### Task goal
Take each line in the entries below that holds "Viewport" and show it.
### Records to use ###
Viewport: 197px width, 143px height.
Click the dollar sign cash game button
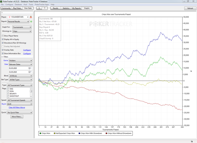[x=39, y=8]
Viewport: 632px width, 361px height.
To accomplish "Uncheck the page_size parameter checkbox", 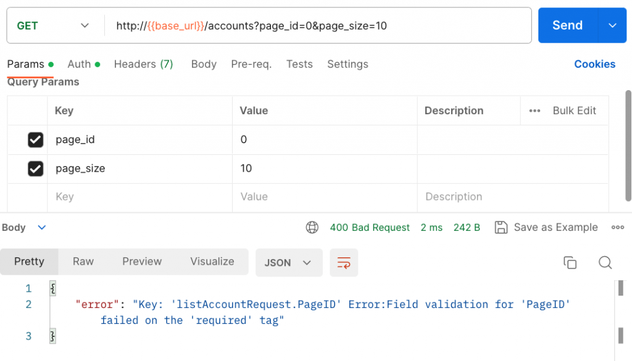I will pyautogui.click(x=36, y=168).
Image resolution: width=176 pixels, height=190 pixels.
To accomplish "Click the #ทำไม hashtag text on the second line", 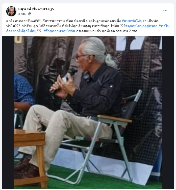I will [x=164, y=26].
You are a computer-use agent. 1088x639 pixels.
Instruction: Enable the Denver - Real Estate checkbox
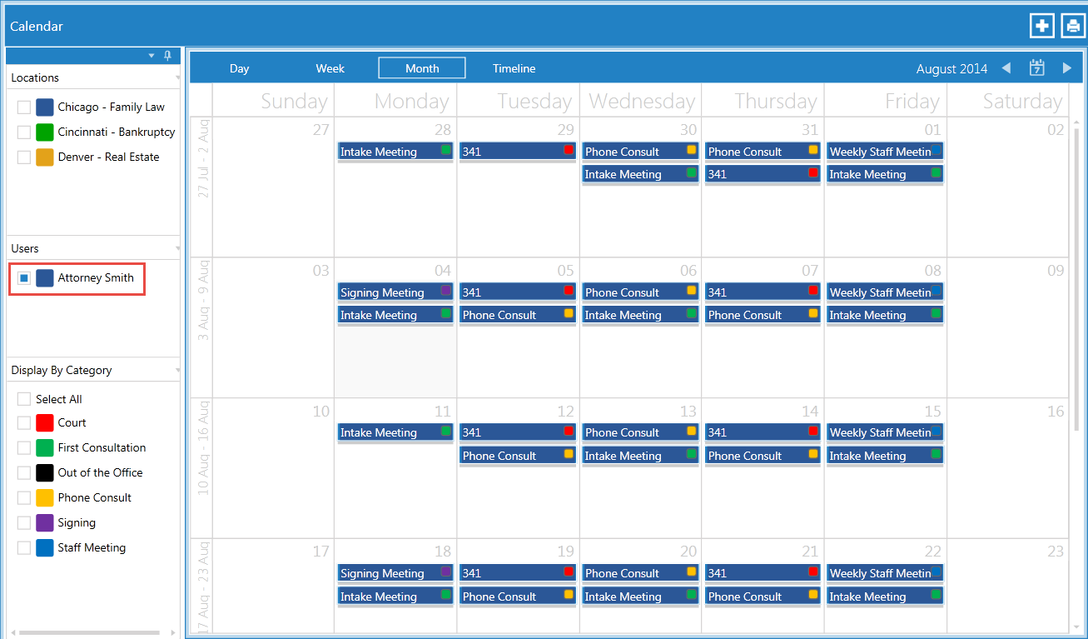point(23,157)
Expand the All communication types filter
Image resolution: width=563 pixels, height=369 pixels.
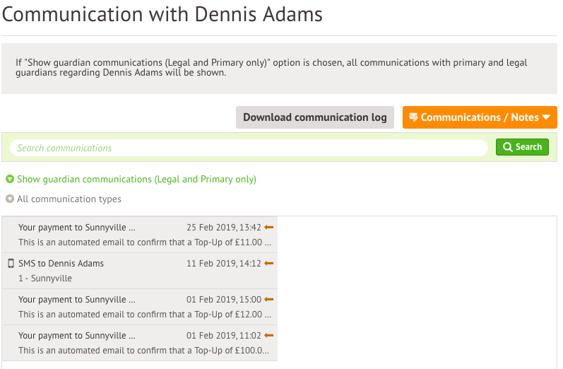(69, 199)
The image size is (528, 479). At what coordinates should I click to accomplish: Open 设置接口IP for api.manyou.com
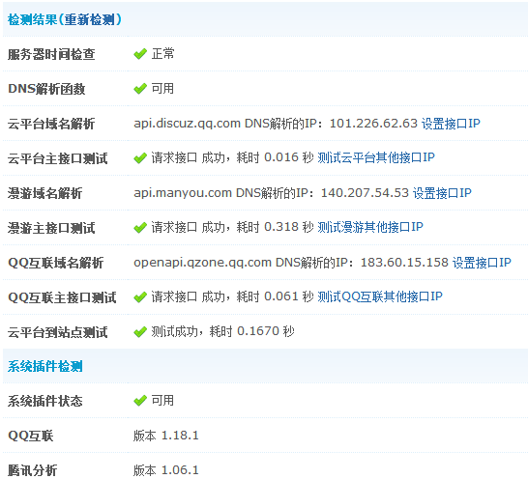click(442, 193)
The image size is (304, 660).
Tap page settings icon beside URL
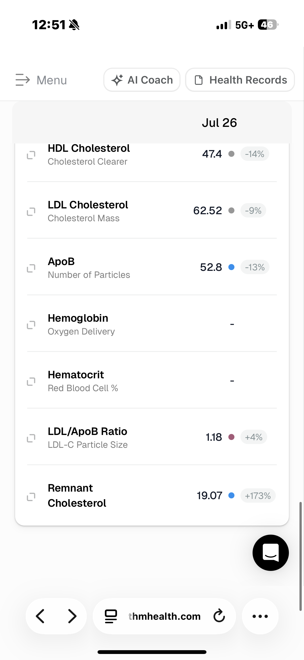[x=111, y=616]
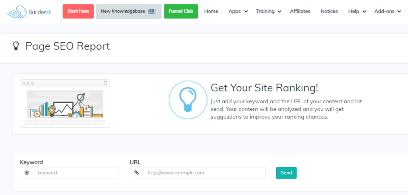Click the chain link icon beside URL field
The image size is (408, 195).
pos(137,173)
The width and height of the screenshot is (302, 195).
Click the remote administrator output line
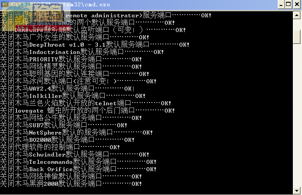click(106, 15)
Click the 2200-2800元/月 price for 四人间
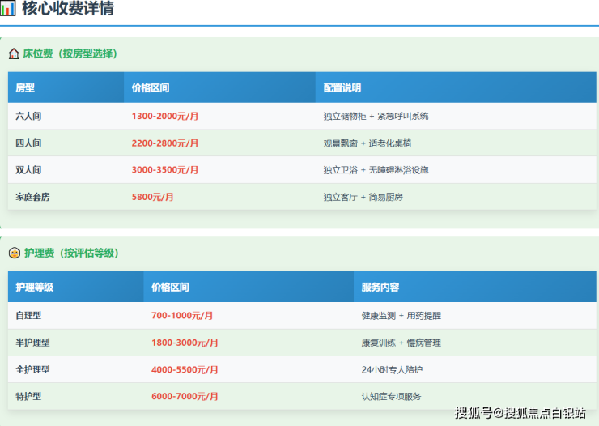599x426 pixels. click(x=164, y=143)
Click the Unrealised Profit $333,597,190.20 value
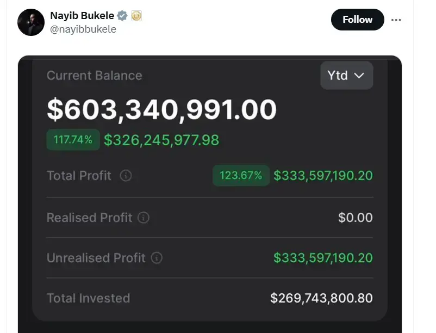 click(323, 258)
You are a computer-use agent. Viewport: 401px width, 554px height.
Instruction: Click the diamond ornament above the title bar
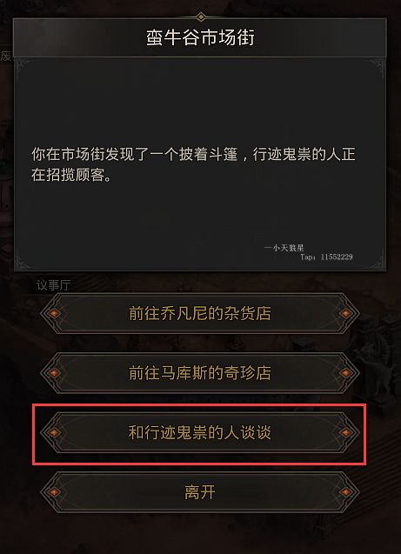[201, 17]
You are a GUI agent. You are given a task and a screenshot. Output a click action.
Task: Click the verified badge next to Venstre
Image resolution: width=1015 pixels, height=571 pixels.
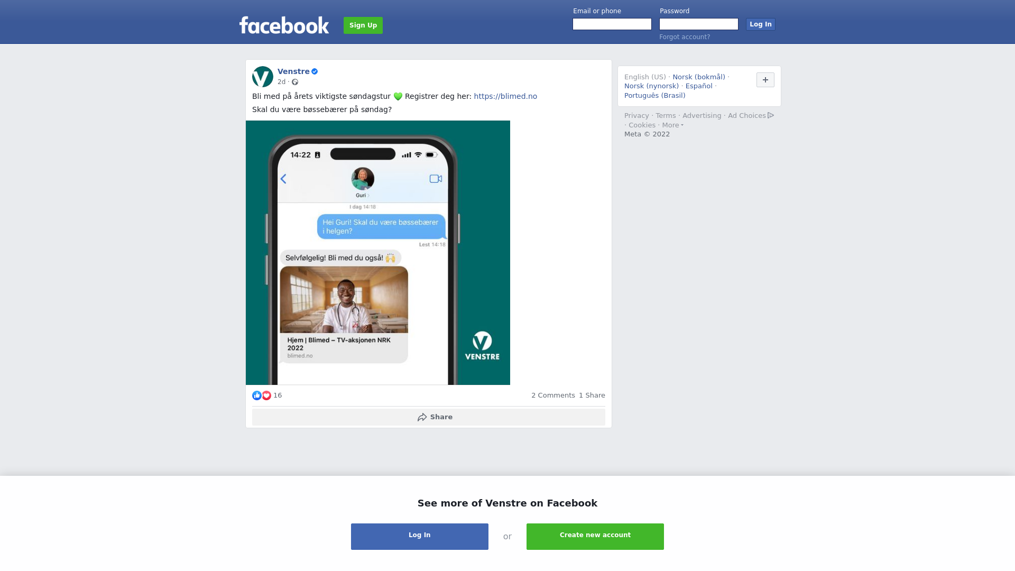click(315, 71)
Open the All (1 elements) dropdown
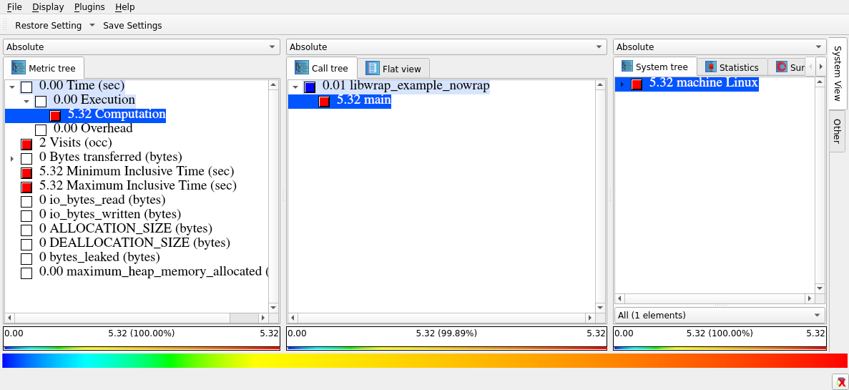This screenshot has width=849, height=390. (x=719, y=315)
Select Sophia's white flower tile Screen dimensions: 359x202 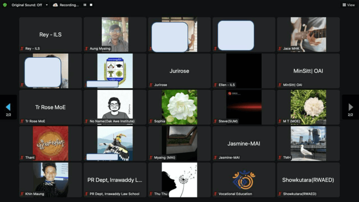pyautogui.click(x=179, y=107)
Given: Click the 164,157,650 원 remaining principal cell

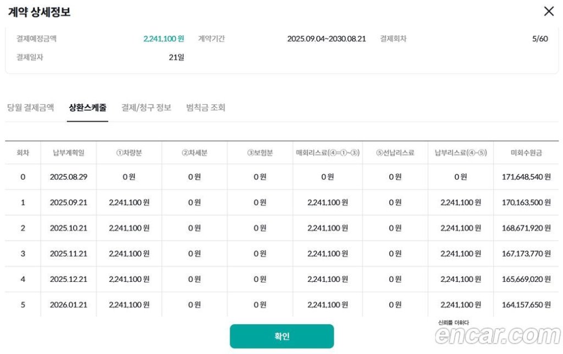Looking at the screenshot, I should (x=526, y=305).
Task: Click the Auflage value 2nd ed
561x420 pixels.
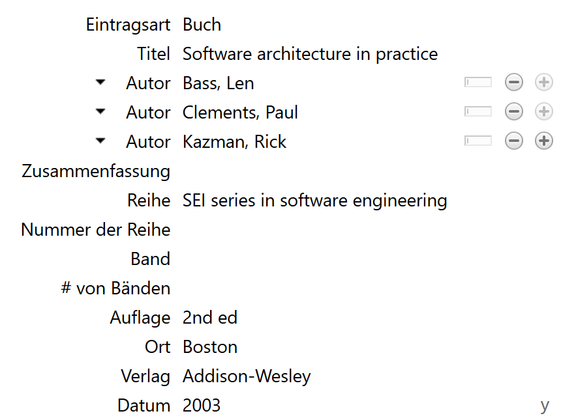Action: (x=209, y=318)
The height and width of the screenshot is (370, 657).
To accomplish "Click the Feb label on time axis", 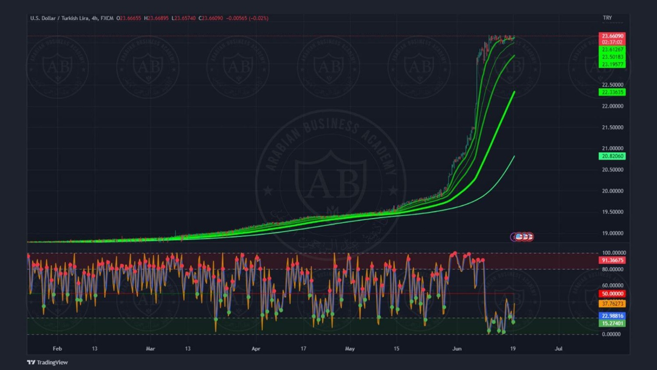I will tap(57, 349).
###
### Answer box
Viewport: 197px width, 143px height.
Viewport: 632px width, 361px height.
You are a computer-use agent. Viewport: 401px width, 554px height.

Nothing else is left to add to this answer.